PROBLEMS
a – Reproduce the passage of the Graylog wildcard search thread between "Thank you very much Jochen" and "be lowercased …?", inclusive.
b – Extend the forum thread on Graylog wildcard search, picking up directly after its final line.

SOURCE EXCERPT
Wildcard search question


(Claus Koell) #1

Hi !

We use the newest version of graylog and we see a feature that we have not expected.

As described in the docu only message, full_message and source will be analyzed so we will be able to use the
wildcard feature on those fields.

We have now a field called application where we store string
values.

We are able to find values with wildcard …

Is this a new feature ?

We have not created any Index templates.

Greets
Claus


Wildcard Search Issue
(Jochen) #2

Hi Claus,

wildcard search (using * and ? from the Lucene query language) will also work on non-analyzed fields, but the behavior is different. On analyzed fields, the wildcard search is terms-based whereas non-analyzed fields have to match completely.

See https://www.elastic.co/guide/en/elasticsearch/guide/2.x/_wildcard_and_regexp_queries.html for details.

Could you please point out the exact position where in the documentation this is mentioned?

Cheers,
Jochen


(Claus Koell) #3

Hi Jochen!

Thank you very much for the info !

http://docs.graylog.org/en/latest/pages/queries.html
Also note that message, full_message, and source are the only fields that can be searched via wildcard by default.

Greets
Claus


(Jochen) #4

Thanks, Claus!

I’ve clarified that sentence in the documentation.


(Claus Koell) #5

Thank you very much Jochen !

It’s not in this context but maybe you can explain me some other “feature” :wink:

We have a field called path where we store values like

/app/web/test.do
/TestWeb/something.do

As i understand now the field will not be analyzed and therefore it will not be lowercased …?

LISTED RECORDS

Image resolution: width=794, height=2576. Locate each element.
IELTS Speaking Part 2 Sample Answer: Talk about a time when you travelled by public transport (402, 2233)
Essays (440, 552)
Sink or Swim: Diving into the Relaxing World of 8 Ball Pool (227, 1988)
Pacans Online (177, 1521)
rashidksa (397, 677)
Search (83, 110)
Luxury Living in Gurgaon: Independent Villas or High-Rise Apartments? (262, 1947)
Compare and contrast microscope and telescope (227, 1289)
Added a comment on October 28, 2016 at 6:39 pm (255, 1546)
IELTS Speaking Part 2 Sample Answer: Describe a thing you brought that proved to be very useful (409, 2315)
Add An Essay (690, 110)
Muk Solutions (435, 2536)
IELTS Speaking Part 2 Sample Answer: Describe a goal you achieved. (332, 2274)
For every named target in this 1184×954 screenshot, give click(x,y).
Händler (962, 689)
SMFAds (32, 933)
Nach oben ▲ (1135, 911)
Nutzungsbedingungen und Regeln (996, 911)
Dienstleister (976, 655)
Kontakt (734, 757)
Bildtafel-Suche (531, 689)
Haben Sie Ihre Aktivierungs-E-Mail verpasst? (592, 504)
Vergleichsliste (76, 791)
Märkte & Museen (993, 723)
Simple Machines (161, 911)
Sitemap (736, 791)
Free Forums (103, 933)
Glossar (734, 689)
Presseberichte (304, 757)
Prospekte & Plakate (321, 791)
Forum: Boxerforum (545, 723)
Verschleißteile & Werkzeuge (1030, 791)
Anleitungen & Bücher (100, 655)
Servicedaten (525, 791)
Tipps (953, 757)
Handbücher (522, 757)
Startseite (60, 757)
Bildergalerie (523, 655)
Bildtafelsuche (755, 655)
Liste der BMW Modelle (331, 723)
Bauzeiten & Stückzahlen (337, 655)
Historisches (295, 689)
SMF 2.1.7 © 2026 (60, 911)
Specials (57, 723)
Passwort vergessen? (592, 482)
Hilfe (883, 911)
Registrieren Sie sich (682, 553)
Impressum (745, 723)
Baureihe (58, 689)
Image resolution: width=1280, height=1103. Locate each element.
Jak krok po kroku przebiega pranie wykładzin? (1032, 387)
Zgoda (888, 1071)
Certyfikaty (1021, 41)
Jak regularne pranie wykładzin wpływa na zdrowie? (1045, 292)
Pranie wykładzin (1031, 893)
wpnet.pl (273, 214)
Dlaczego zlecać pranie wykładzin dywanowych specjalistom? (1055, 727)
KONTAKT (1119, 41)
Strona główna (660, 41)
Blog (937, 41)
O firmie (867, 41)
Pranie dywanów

THE RESULTS
a –
Thank you very much Jochen !

It’s not in this context but maybe you can explain me some other “feature” :wink:

We have a field called path where we store values like

/app/web/test.do
/TestWeb/something.do

As i understand now the field will not be analyzed and therefore it will not be lowercased …?

b –
So my assumption is that the search schould be case sensitive.
In combination with a wildcard search i get a unexplainable situation

If i search for “path:/app/we*” i get results but if i try “/TestWeb/som*” i get no results.

If i search with the exact value “/TestWeb/something.do” i get a result.

Can you give me some hint why this is so ?

greets
claus


(Claus Koell) #6

Hi again :slight_smile:

I have tried to search with the head plugin and if i execute following query

{"query":{"bool":{"must":[{"wildcard":{"path":"/TestWeb/some*"}},{"match_all":{}}],"must_not":[],"should":[]}},"from":0,"size":250,"sort":[],"aggs":{}}

i get valid results and as expected it is case sensitive -> /testWeb/* returns no results.

Can somebody give me a explanation why graylog has problems to find values with Upper/Lowercase values in combination with Wildcards ?

The other question, is it possible to enable some debug logging to see what graylog is sending to elasticsearch ?

Thanks very much and greets
claus


(Claus Koell) #7

Hi Graylog Team !

Can someone help me to understand why the described search is not working please ??

greets
claus


(Michael Brown) #8

I came here to post this issue. Wildcard searches don’t work at all with uppercase characters. There is something very wrong with the regex/search that is implemented.

Being able to loosely search is rather important in a logging app to be of utility. Or at the very least, a basic wildcard search that isn’t limited to lowercase characters!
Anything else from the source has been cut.